Closed JayStarrco closed 5 years ago

JayStarrco commented 5 years ago

I have setup and configured the Zabbix template as instructed in https://zabbix.org/wiki/Templates/Intel_LSI_RAID It appears to be running correctly. I have setup crontab to run every 5 minutes for both the raid_trapper_check.pl and raid_discovery.pl. Everything seemed to be working great but Zabbix is now alerting that the RAID info is outdated. This started about 10 minutes after I got it up and running and almost 2 hours later it is still alerting. Everything is working as far as I can see. I can't find a reason for this.

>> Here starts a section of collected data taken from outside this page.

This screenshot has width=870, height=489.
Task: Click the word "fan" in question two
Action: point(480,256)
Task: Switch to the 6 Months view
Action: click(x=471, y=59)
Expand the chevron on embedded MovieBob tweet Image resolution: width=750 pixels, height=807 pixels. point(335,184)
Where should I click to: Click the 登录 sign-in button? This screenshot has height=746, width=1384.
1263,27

The logs in /tmp are being written every 5 minutes which shows the cronjob is working. When I run it manually it also completes without error. I even went as far as running tcpdumps and I found that it was sending and receiving without error. I am simply puzzled on why the alert is still running.

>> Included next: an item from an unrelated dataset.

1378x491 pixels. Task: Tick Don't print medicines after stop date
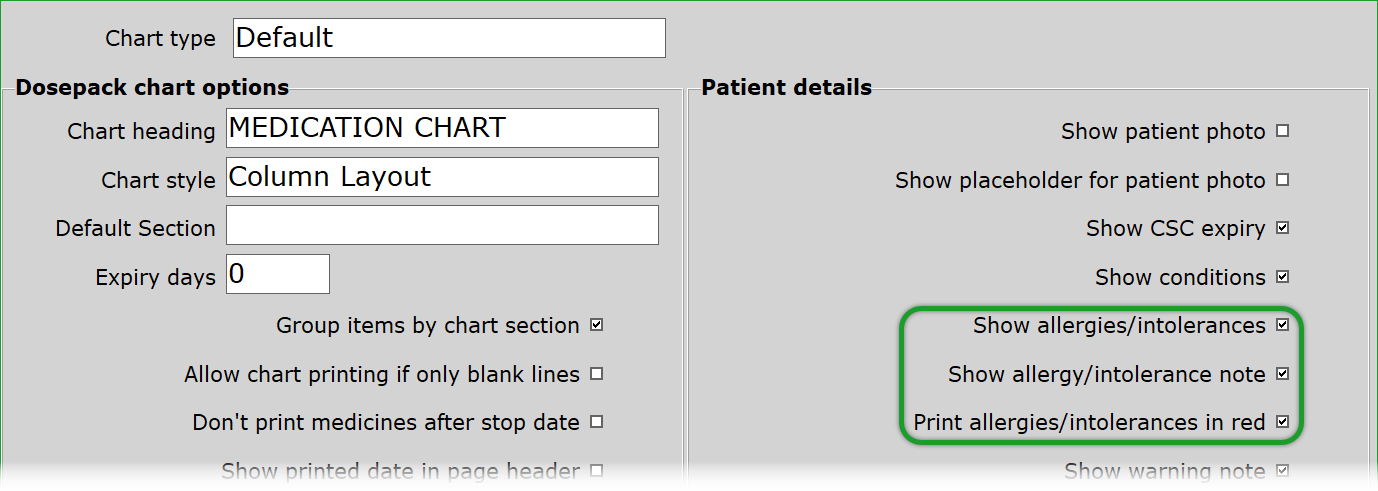[x=597, y=422]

At 1:10 -rw-r--r-- 1 root root 587 Oct 3 13:10 raid-discovery-zsend-data.tmp -rw-r--r-- 1 root root 963 Oct 3 13:10 raid-discovery-zsend-trapper-data.tmp

Again at 1:45 -rw-r--r-- 1 root root 587 Oct 3 13:45 raid-discovery-zsend-data.tmp -rw-r--r-- 1 root root 963 Oct 3 13:45 raid-discovery-zsend-trapper-data.tmp

cat /tmp/raid-discovery-zsend-trapper-data.tmp

cat /tmp/raid-discovery-zsend-data.tmp

/..*.%..........{"request":"sender data","data":[{"host":"kvm1.mgmt.starrco.net","key":"hw.raid.bbu[0,\"state_of_charge\"]","value":"87"},{"host":"kvm1.mgmt.starrco.net","key":"hw.raid.bbu[0,\"state_of_charge\"]","value":"87"},{"host":"kvm1.mgmt.starrco.net","key":"hw.raid.bbu[0,\"state_of_charge\"]","value":"13"},{"host":"kvm1.mgmt.starrco.net","key":"hw.raid.logical_disk[0,0,\"vd_state\"]","value":"0"},{"host":"kvm1.mgmt.starrco.net","key":"hw.raid.physical_disk[0,32,0,\"media_errors\"]","value":"0"},{"host":"kvm1.mgmt.starrco.net","key":"hw.raid.physical_disk[0,32,0,\"predictive_errors\"]","value":"0"},{"host":"kvm1.mgmt.starrco.net","key":"hw.raid.physical_disk[0,32,0,\"firmware_state\"]","value":"0"},{"host":"kvm1.mgmt.starrco.net","key":"hw.raid.physical_disk[0,32,1,\"media_errors\"]","value":"0"},{"host":"kvm1.mgmt.starrco.net","key":"hw.raid.physical_disk[0,32,1,\"predictive_errors\"]","value":"0"},{"host":"kvm1.mgmt.starrco.net","key":"hw.raid.physical_disk[0,32,1,\"firmware_state\"]","value":"0"},{"host":"kvm1.mgmt.starrco.net","key":"hw.raid.physical_disk[0,32,2,\"media_errors\"]","value":"0"},{"host":"kvm1.mgmt.starrco.net","key":"hw.raid.physical_disk[0,32,2,\"predictive_errors\"]","value":"0"},{"host":"kvm1.mgmt.starrco.net","key":"hw.raid.physical_disk[0,32,2,\"firmware_state\"]","value":"0"},{"host":"kvm1.mgmt.starrco.net","key":"hw.raid.physical_disk[0,32,3,\"media_errors\"]","value":"0"},{"host":"kvm1.mgmt.starrco. 13:40:02.573161 IP 10.10.10.20.59264 > 10.10.10.19.zabbix-trapper: Flags [P.], seq 1453:1941, ack 1, win 229, options [nop,nop,TS val 797952810 ecr 3324354028], length 488

.$../.i.ZBXD........{"response":"success","info":"processed: 19; failed: 0; total: 19; seconds spent: 0.000798"} 13:38:23.017552 IP 10.10.10.19.zabbix-trapper > 10.10.10.20.59254: Flags [F.], seq 106, ack 1942, win 272, options [nop,nop,TS val 3324254478 ecr 797927921], length 0

Art3mK commented 5 years ago

I'll bet you'll get more help on zabbix forum, than here, I didn't used zabbix anymore for more than 3 years :)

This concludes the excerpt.